§ What is needed:
Filter these records by the string "height", copying each line that holds it.

§ Records drawn from a dataset:
--- START ---

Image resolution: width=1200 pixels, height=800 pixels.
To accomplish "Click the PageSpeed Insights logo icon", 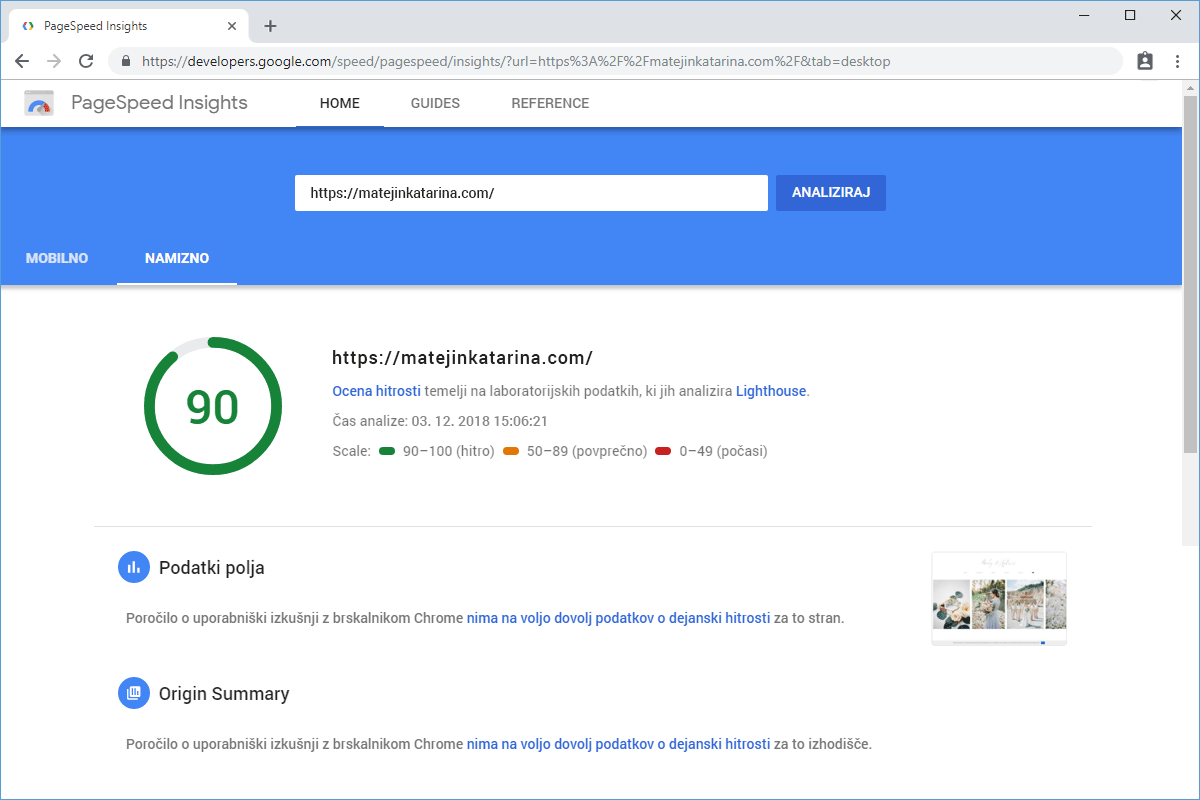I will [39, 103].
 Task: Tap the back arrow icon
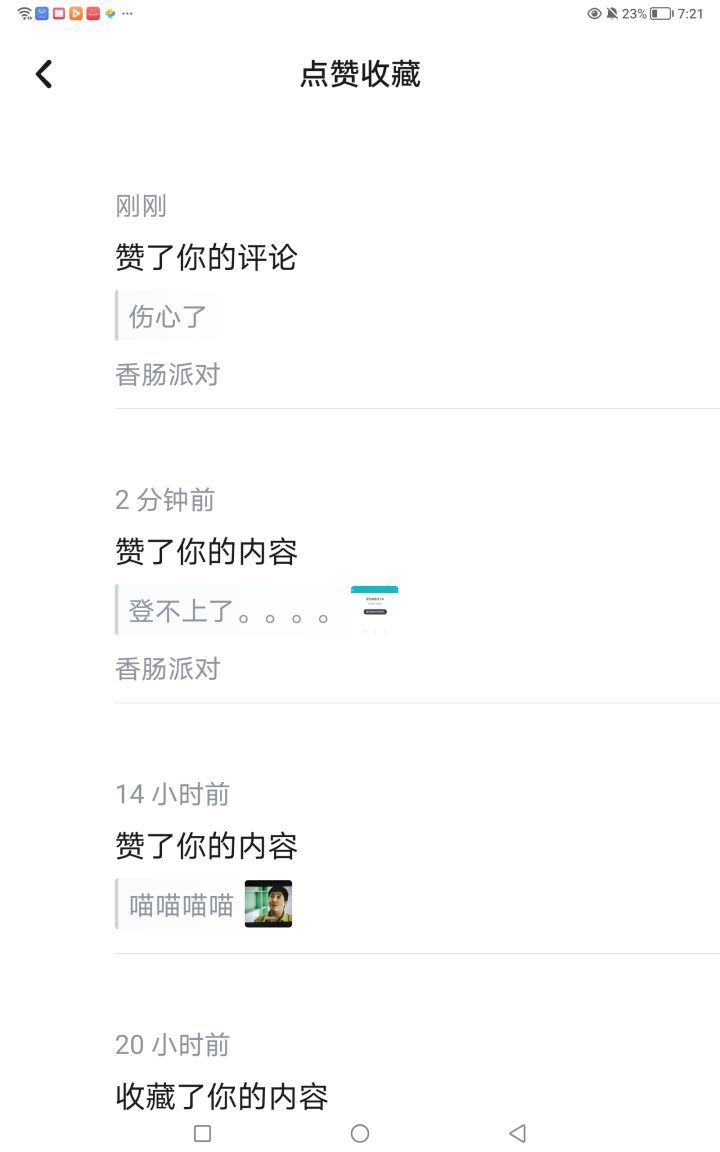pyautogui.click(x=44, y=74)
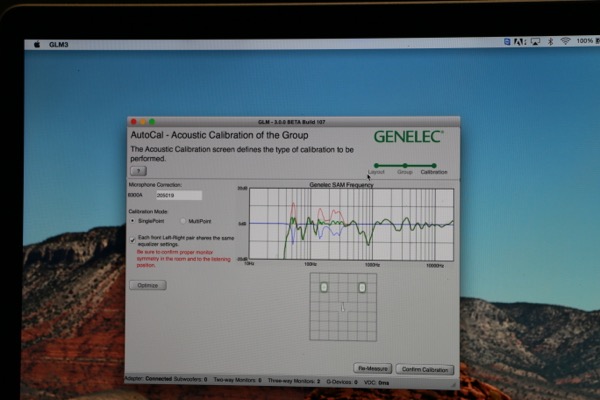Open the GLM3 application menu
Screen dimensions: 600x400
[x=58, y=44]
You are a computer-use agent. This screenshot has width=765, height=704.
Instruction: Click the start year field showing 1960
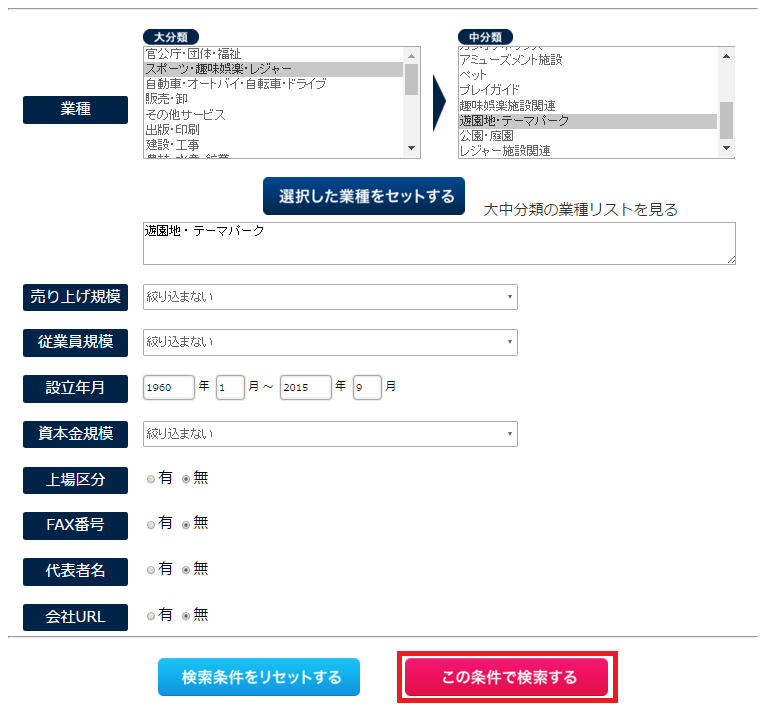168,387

--- END ---

§ Your response:
Image resolution: width=1200 pixels, height=800 pixels.
You are a computer-use agent. This screenshot has width=765, height=704.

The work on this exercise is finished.